Since the governor’s term began, things have only gotten worse. Another Senate leader, Dean Skelos, and the former speaker of the Assembly, Sheldon Silver, were convicted of masterminding schemes that defrauded taxpayers of millions of dollars and sentenced to lengthy prison terms.

U.S. Attorney Preet Bharara looked into Cuomo’s handling of a Moreland Act Commission that was supposed to investigate the Legislature, and found no wrongdoing in that instance.

But the governor’s office had never been implicated until the criminal complaint was issued Thursday against longtime former Cuomo associates Joe Percoco, Todd Howe, SUNY Polytechnic Institute leader Alain Kaloyeros and six others.

Cuomo, appearing at the Albright-Knox Art Gallery in Buffalo one day after the charges were made public, addressed the issue head-on. He said the allegations against his “longtime friend” and former close aide Joe Percoco is “sad” and “truly disappointing.” He said Percoco started working for his father, the late former Gov. Mario Cuomo, when Percoco was just 19.

“It’s the first time since we lost my father that I didn’t miss him being here yesterday because it would have broken his heart,” Cuomo said.

Cuomo said he will cooperate with the U.S. Attorney to make sure wrongdoers are punished severely.

The governor regarded the incident as the failings of a few individuals, not an indictment of the system. And he announced that the upstate economic development projects headed by Kaloyeros — who has been suspended without pay — will continue under Empire State Development Chair Howard Zemsky. He said Zemsky will take steps to ensure that there is no more corruption.

Blair Horner, with the New York Public Interest Research Group and a longtime reform advocate, said it’s the system that needs to be fixed.

He said some of the governor’s top aides and allies viewed the economic development and energy policies “as a gold rush, where they were supposed to make themselves wealthy.”

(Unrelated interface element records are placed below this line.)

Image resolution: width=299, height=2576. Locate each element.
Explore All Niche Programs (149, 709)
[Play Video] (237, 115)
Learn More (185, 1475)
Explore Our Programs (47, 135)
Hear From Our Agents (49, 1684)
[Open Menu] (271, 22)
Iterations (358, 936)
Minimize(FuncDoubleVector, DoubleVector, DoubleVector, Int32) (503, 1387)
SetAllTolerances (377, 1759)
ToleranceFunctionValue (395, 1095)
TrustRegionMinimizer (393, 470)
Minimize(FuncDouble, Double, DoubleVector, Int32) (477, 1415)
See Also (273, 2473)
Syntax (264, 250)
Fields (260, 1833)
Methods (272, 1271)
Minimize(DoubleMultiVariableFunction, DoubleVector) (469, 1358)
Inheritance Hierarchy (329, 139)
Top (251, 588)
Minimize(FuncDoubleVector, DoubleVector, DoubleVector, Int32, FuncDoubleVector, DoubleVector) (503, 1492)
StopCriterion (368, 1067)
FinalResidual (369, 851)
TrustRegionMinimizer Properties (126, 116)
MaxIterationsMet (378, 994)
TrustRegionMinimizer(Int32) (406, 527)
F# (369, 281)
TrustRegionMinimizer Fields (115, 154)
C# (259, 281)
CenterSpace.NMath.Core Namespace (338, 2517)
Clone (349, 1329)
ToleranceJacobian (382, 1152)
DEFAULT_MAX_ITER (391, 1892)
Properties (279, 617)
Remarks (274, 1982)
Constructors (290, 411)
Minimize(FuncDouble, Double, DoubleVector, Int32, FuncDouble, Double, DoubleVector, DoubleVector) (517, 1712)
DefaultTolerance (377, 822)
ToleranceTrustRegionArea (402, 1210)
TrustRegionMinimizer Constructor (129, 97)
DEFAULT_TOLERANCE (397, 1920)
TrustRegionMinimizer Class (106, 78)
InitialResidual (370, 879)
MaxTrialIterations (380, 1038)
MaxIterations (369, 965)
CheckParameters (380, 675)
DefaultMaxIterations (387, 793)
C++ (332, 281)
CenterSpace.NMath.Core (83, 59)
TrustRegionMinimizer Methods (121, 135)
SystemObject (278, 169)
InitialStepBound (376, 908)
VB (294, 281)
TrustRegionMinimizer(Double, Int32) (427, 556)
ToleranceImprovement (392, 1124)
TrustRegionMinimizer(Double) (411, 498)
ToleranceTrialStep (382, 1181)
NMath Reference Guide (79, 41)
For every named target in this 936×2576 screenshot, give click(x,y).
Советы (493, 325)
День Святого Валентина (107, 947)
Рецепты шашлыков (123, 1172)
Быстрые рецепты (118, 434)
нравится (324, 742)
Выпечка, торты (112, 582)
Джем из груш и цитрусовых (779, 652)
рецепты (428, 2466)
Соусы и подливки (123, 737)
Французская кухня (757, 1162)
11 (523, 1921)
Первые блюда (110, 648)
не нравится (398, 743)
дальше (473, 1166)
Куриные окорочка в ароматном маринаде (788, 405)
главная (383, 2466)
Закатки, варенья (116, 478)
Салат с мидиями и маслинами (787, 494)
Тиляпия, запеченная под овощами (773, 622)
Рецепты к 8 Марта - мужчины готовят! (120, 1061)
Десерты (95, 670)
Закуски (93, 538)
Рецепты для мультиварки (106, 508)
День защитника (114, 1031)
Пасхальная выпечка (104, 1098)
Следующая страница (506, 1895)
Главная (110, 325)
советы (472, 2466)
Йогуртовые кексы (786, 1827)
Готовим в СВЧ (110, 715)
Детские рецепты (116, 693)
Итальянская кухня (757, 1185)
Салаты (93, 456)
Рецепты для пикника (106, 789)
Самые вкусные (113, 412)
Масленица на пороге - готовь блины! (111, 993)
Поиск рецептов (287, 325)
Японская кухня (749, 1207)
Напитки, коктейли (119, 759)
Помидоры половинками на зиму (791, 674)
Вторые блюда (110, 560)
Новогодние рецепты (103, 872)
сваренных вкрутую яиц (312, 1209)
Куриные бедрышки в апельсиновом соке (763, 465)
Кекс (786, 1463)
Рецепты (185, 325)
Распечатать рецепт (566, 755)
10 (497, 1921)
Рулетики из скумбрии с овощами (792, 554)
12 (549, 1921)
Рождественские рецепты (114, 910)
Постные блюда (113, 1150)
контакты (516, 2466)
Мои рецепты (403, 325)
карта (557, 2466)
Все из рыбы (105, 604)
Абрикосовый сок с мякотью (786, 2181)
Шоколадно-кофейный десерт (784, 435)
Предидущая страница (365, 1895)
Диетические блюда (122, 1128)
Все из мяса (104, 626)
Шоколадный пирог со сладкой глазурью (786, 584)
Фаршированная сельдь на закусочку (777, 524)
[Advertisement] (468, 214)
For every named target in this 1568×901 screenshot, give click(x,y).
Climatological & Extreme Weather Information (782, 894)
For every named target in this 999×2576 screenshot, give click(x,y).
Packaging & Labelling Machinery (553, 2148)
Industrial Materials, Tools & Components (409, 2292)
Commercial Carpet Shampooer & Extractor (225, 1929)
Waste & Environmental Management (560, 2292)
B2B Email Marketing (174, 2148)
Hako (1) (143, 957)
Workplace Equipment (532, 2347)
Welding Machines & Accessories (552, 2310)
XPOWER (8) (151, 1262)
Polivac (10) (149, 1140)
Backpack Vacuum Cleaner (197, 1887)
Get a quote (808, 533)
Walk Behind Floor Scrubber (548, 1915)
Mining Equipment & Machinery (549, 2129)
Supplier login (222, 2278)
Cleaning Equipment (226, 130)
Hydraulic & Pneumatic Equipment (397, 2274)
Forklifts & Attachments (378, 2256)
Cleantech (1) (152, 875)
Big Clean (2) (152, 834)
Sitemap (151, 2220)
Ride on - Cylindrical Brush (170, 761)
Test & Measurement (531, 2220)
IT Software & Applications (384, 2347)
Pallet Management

Horner said more transparency about the bidding process would prevent a few insiders from gaming the process.

“It’s the culture of secrecy,” Horner said. “Basically the governor has an honor system with a very small number of top aides.”

Cuomo, despite his pledge when he began as governor, has not achieved any big changes in ethics reform. He set up a new ethics commission, which has been widely criticized as flawed and secretive. He has proposed public campaign financing several times but has not been able to convince the Legislature to pass it.

Horner said it’s time for Cuomo to try again.

“It should move ethics to the governor’s No. 1 priority for next year,” he said.

But the governor, with a stain now on his own administration, will be in a weakened position to seek any changes.